🤖 AI Summary
This work addresses the challenge of efficiently optimizing deep neural network inference on compute-in-memory (CIM) crossbar arrays, where the high-dimensional, non-convex design space—shaped by model complexity and heterogeneous layer workloads—hinders effective exploration. To tackle this, we introduce, for the first time, a multi-objective Bayesian optimization framework for system-level co-design of CIM architectures, jointly tuning hardware configurations and per-layer network parameters. Our approach efficiently navigates a design space of up to 50 dimensions and ~10²⁷ possible configurations to identify Pareto-optimal trade-offs among accuracy, energy efficiency, and area. Integrating high-dimensional modeling, layer-granular resource allocation, and a CIM-aware simulator, the method achieves 91.72% accuracy on VGG8/CIFAR-10 and 57.2% on VGG16/Tiny-ImageNet-200, while reducing chip area by up to 65.52%, dynamic energy by 52.07%, and read latency by 13.27%, alongside significantly improved memory utilization.
📝 Abstract
Leveraging the high density and energy efficiency of Compute-In-Memory (CIM) crossbar-based Deep Neural Network (DNN) accelerators requires optimal Design Space Exploration (DSE), which becomes increasingly challenging as complex models for advanced AI workloads expand the highly non-convex design space. Moreover, heterogeneous layer workloads (e.g., memory- vs. compute-bound) and learning representations make layer-wise NN parameter allocation beneficial for efficiency but severely exacerbate the design space complexity by expanding the number of parameters to be tuned for simultaneous multi-objective optimization. Among existing DSE approaches, multi-objective Bayesian Optimization (BO) is promising, as it explores high-quality design solutions while querying costly CIM simulators selectively.

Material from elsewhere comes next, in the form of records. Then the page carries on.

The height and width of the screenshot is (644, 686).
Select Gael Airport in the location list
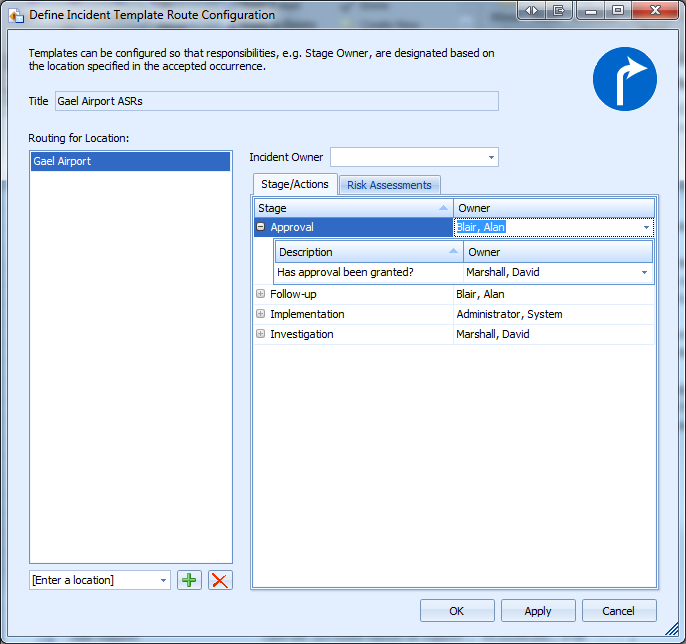[x=130, y=161]
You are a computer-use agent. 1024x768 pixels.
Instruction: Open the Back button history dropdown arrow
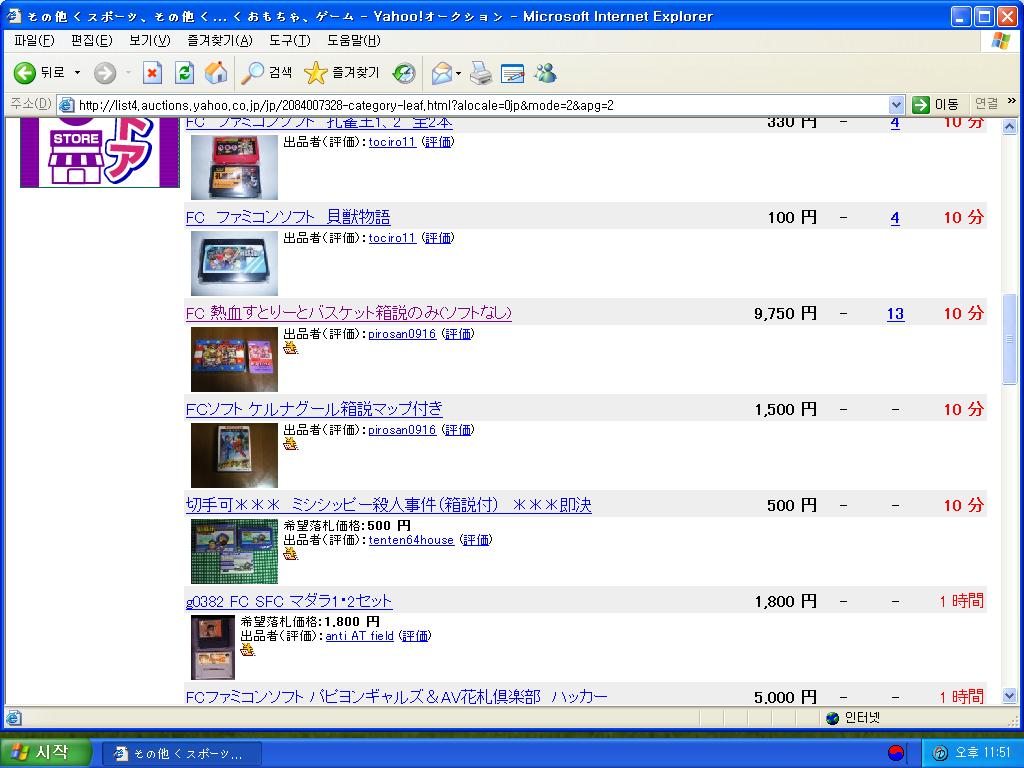(x=78, y=73)
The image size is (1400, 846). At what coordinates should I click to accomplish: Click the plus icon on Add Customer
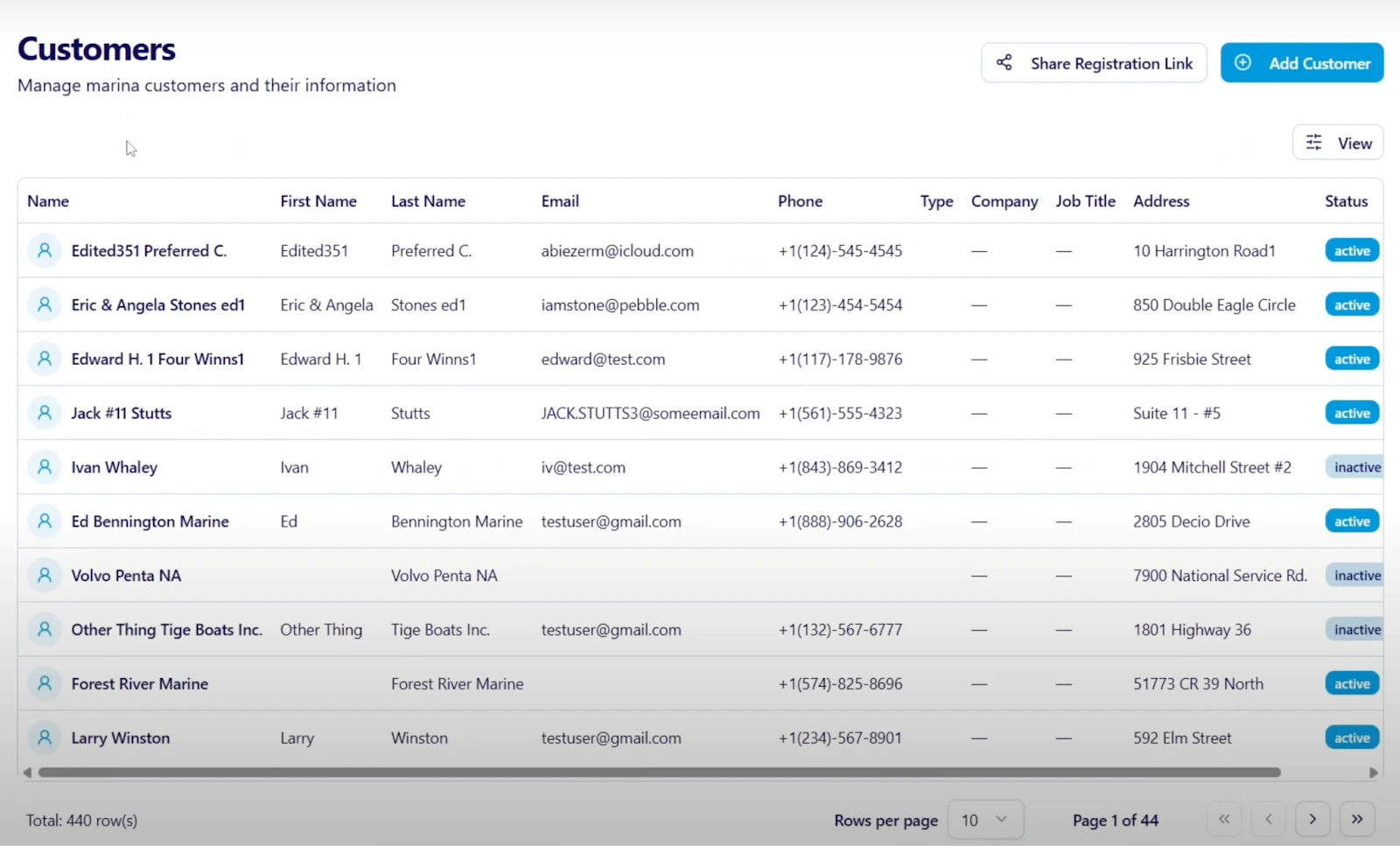coord(1242,62)
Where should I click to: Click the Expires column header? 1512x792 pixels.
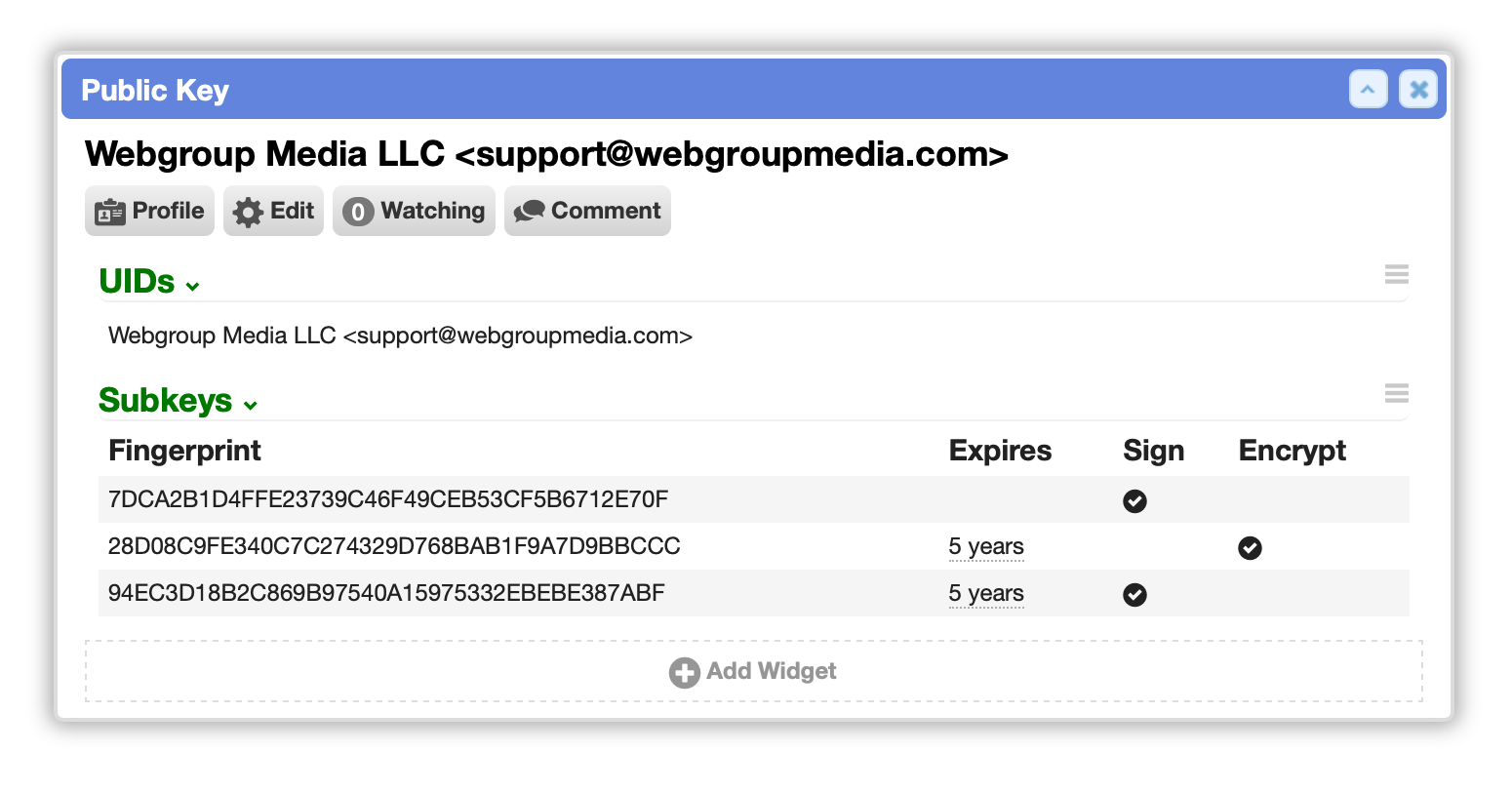tap(1000, 451)
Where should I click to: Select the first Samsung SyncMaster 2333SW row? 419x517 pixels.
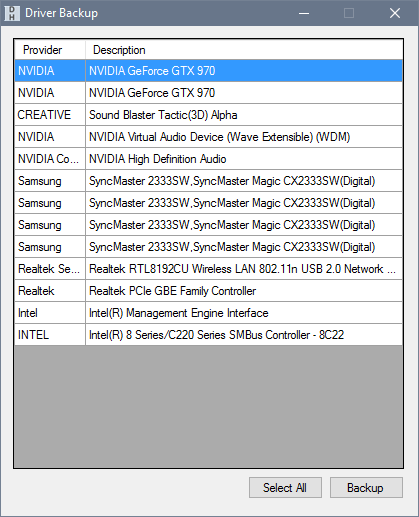point(209,181)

In this work, we propose a multi-objective BO framework that holistically co-optimizes hardware and algorithm parameters of a CIM crossbar-based hardware accelerator for various DNN inference tasks. Depending on NN model depth, our framework handles high-dimensional design spaces (with $26$ and $50$ dimensions) and extremely large search complexities on the order of $O(10^{12})$ and $O(10^{27})$ for VGG8/CIFAR-10 and VGG16/Tiny-ImageNet-200. Our method attains $91.72 \%$ and $57.2 \%$ accuracy, respectively, comparable to baseline designs, while improving chip area ($65.52 \%$ and $50.7 \%$), read latency ($9.52 \%$ and $13.27 \%$), read dynamic energy ($31.23 \%$ and $52.07 \%$) and increasing memory utilization ($13.41 \%$ and $2.67 \%$).